======== PASSAGE SHOWN

As we head into the third year of the pandemic, burnout is top of mind. It seems as ubiquitous as COVID itself, affecting people of every generation, gender, and race. Like many challenges of the pandemic, burnout is impacting healthcare professionals (HCPs) with greater intensity than other populations. It has become a widely recognized crisis, with highly publicized reports of worsening mental health, compassion fatigue, demoralization, and mass resignations.
While burnout among HCPs isn’t new, its rapid acceleration is forcing us to address it with a new level of urgency and empathy. Just to keep up the changing demands of their day-to-day lives has required more agile problem-solving and more innovative ways of connecting. With two years of pandemic experience, we’re proactively planning for the cognitive, emotional, and contextual realities of burned-out HCPs and designing our engagements to reduce friction so they yield the greatest impact and the best outcomes.
Our work is far from done, but we’re already seeing signs of progress and we’re excited for the possibilities of the year to come.
Investing in resiliency: In November 2021, the United States Department of Health and Human Services dedicated $103 million to address burnout among healthcare professionals. The funds will be used by hospitals and academic institutions to educate providers on burnout and build out more robust “workforce resiliency programs.”

================
======== DATASET SECTION

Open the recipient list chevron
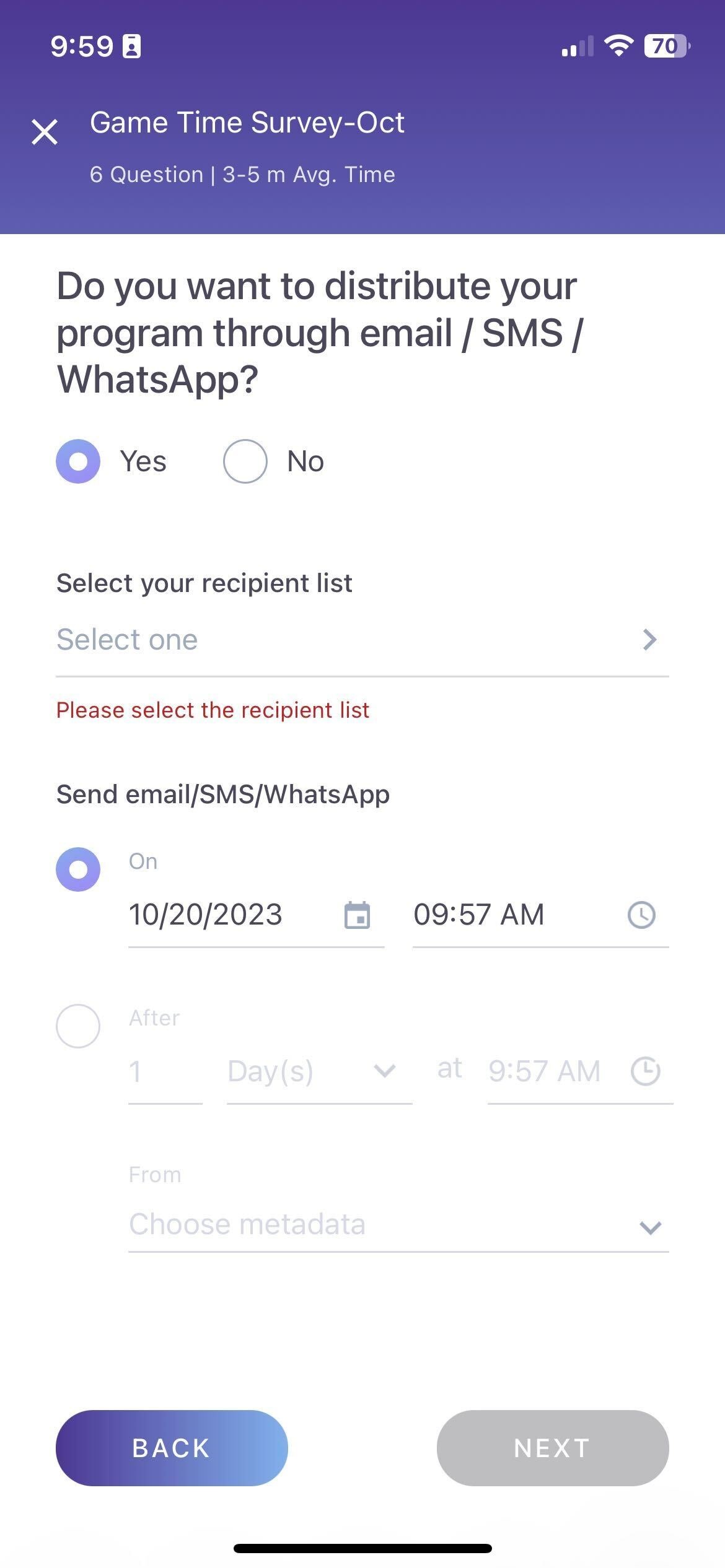725x1568 pixels. [x=649, y=640]
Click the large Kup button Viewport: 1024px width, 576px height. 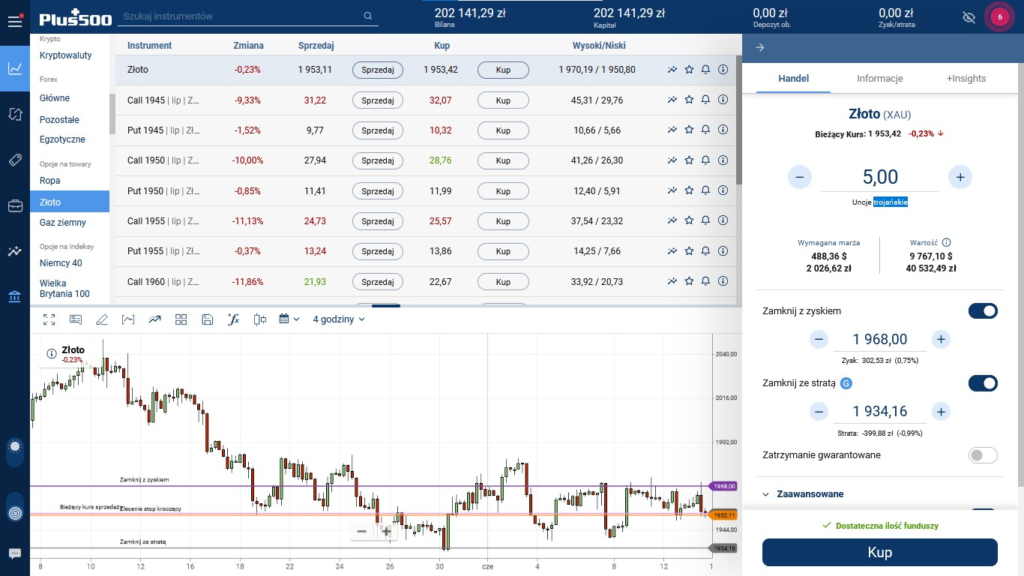[x=879, y=552]
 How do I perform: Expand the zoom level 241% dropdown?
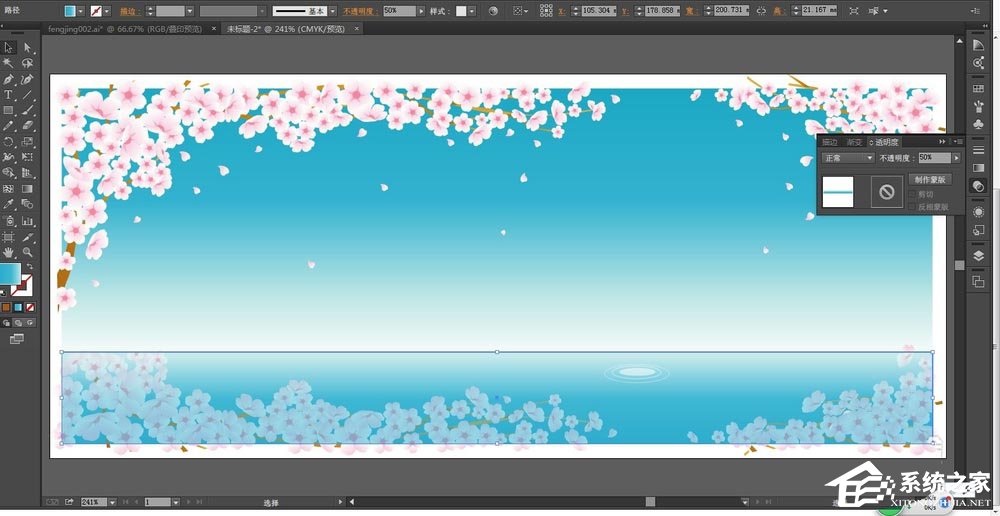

================

» WHAT THIS EXERCISE ASKS:
[1] Sum up the passage on burnout among healthcare professionals in two sentences.
[2] Write the next part of the passage on burnout among healthcare professionals, starting after its final sentence.

» TASK ANSWERS:
[1] As the pandemic enters its third year, burnout is widespread and is hitting healthcare professionals especially hard, with reports of worsening mental health, compassion fatigue, demoralization, and mass resignations. The writers are designing their engagements around the realities of burned-out healthcare professionals and already see signs of progress, and in November 2021 the U.S. Department of Health and Human Services dedicated $103 million to educate providers on burnout and build out workforce resiliency programs.

[2]
Retail healthcare support: Between March and mid-July of 2020, 41% of people reported foregoing medical care. Preventative care and outpatient general medical appointments were the most skipped. Now that vaccines are widely available, people are trying to catch up and they’re facing difficulty booking appointments and longer time in the waiting room. Major retailers like CVS Health and Walmart have expanded their offerings to include basic preventative care, chronic disease management, and virtual telehealth services, helping to offset increased demand for healthcare and address patients’ limitations to accessing outpatient office care.
Telemed ed and “webside manner”: Medical schools are coming up with innovative solutions to meet the demands of the remote world. At Kaiser Permanente’s Bernard J. Tyson School of Medicine, students can practice heart dissections virtually using 3D models and augmented reality. Weill Cornell is helping students prepare for a future of virtual visits by providing technical training and teaching them how to connect with patients and express empathy on camera.
Healing with creativity: The Washington Baltimore Center for Psychoanalysis has launched a new initiative for healthcare workers called The Things They Carry Project. Through the initiative, workers can join free writing workshops that are designed and led by writers and clinicians, with the aim of helping them process the trauma and emotional exhaustion of the pandemic.